“I understand,” admitted the girl of the Red Mill. “But don’t let Miss Cullam hear you say it. She will be determined to start back for the railroad at once, if you do.”
Flapjack promised to say nothing to disturb the rest of the party, and Ruth knew she could trust Min’s good judgment. But she began to worry in her own mind about who the strange horseman could be, and about his business near Freezeout Camp. She naturally connected the unknown with the traces she had seen of recent placer washings and with the campfire the ashes of which had been warm when her party arrived.
With these suspicions, those that had centered about Edith Phelps in Ruth’s mind, began to be connected. She could not explain it. It did not seem possible that the Ardmore sophomore could have any real interest in the making of this picture of “The Forty-Niners.” Yet, why had Edith come into the Hualapai Range?
Why Edith had kept Ann Hicks from meeting her friends as soon as they arrived at Yucca was more easily understood.

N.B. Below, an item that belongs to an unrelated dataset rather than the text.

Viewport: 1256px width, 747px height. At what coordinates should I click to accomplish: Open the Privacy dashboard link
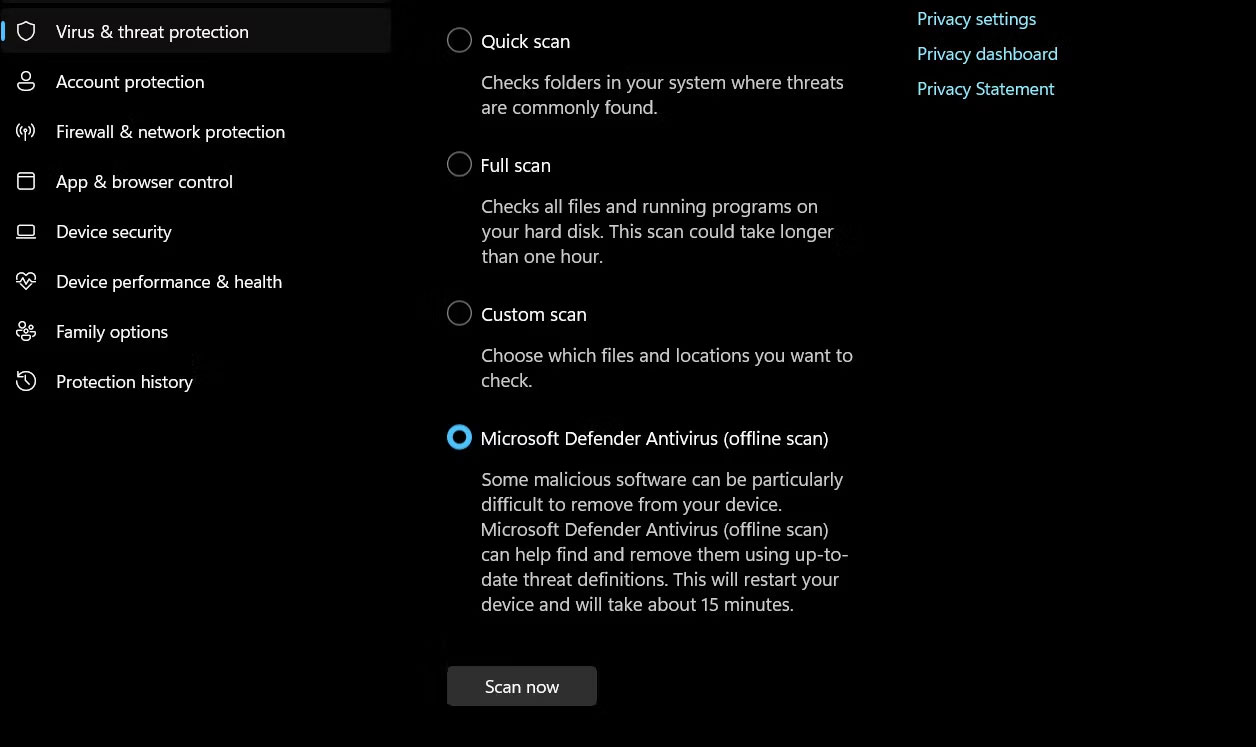[987, 53]
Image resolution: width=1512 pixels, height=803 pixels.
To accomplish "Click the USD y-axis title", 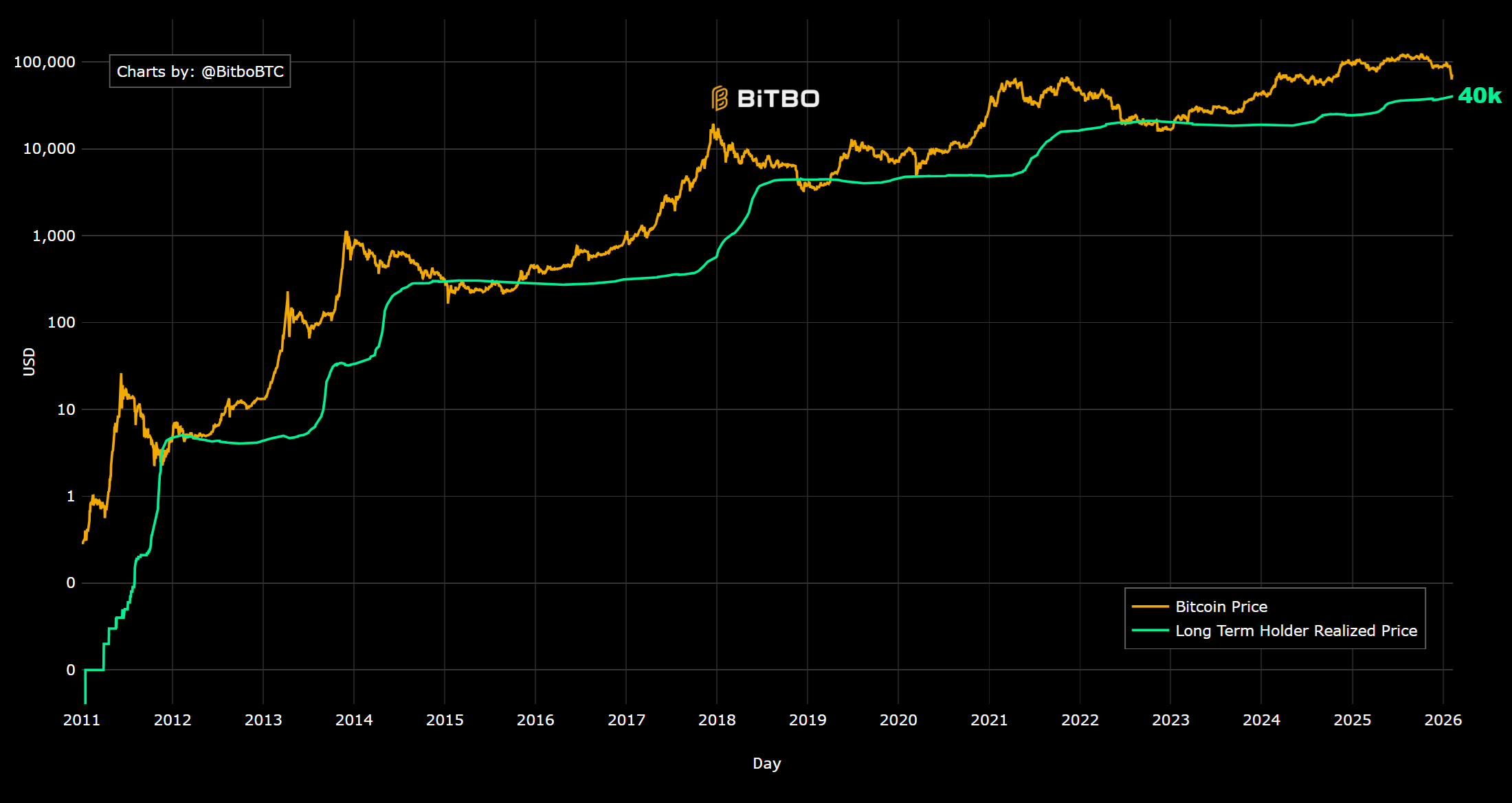I will pos(29,361).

Edith wished to get ahead of Ruth’s party on the trail without her presence in Arizona being known to the freshman party.
But why, why had she come? The perplexing question returned to Ruth Fielding’s mind time and again.
And the man who had met Edith and with whom she had presumably ridden away from Handy Gulch—who could he be? Had the two come to Freezeout Camp, and were they lingering about the vicinity now? Was the stranger on horseback revealed against the skyline the evening before, Edith Phelps’ comrade?
“If I take any of the girls into my confidence about this,” thought Ruth, “it will not long be a secret. Perhaps, too, I might frighten them needlessly. Surely Edith, and whoever she is with, cannot mean us any real harm. Better keep still and see what comes of it.”
It bothered her, however. And it coaxed her mind away from the important matter of the scenario. However, she was doing pretty well with that and Rebecca had several scenes of the first two episodes ready for Mr. Hammond.
That afternoon, while she was absorbed in sketching out the third episode of her scenario, and Rebecca was beating the typewriter keys in busy staccato, Helen came running from the far end of the camp and burst into the sanctum sanctorum in wild disorder.
“What do you mean?” demanded her chum, almost angry at Helen’s thoughtlessness. “Don’t you know that I am supposed to be ‘dead to the world’?”